▶ WORK TO COMPLETE
Leaving out all pictures, repeat exactly the lines from the one that holds "The height and" to the last line of the entries below.

▶ RECORDS FOR THIS TASK
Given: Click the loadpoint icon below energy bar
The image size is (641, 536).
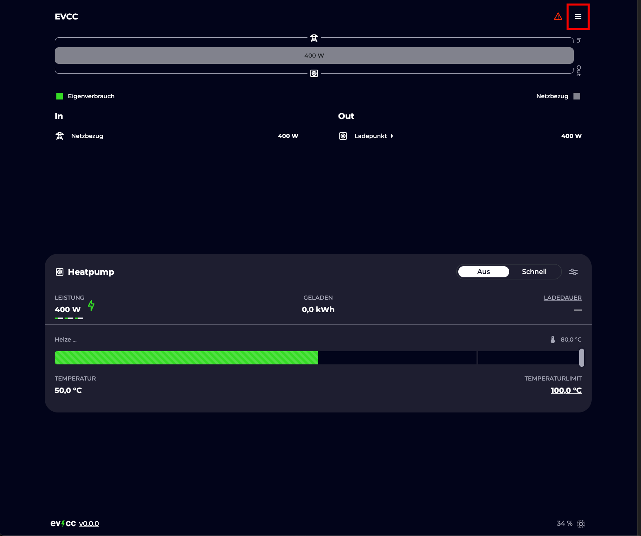Looking at the screenshot, I should pos(314,73).
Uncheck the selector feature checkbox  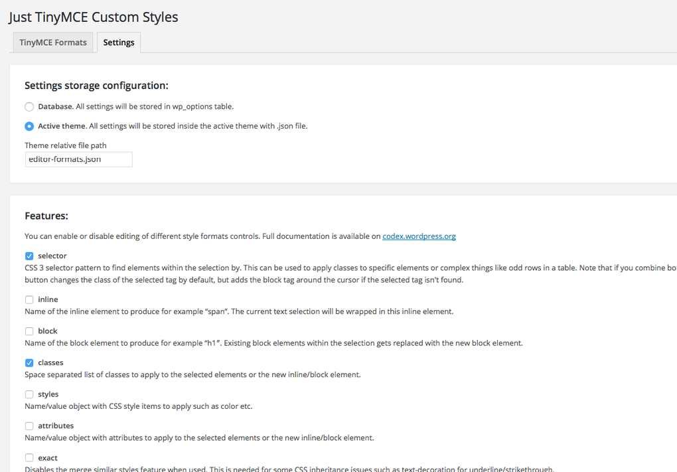(29, 256)
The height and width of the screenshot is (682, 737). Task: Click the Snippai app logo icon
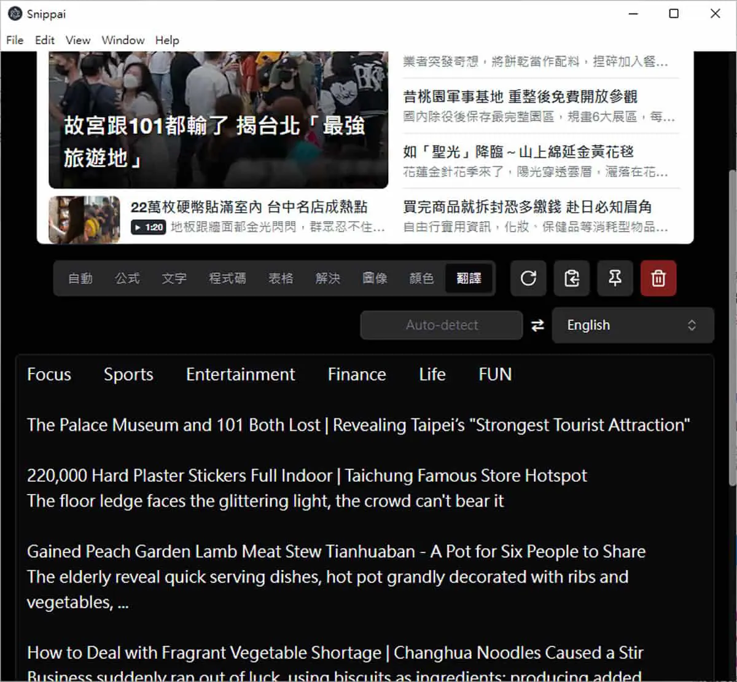(15, 14)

▶ ANSWER TO THIS PROBLEM
The height and width of the screenshot is (682, 737). Task: Click the Snippai app logo icon
(15, 14)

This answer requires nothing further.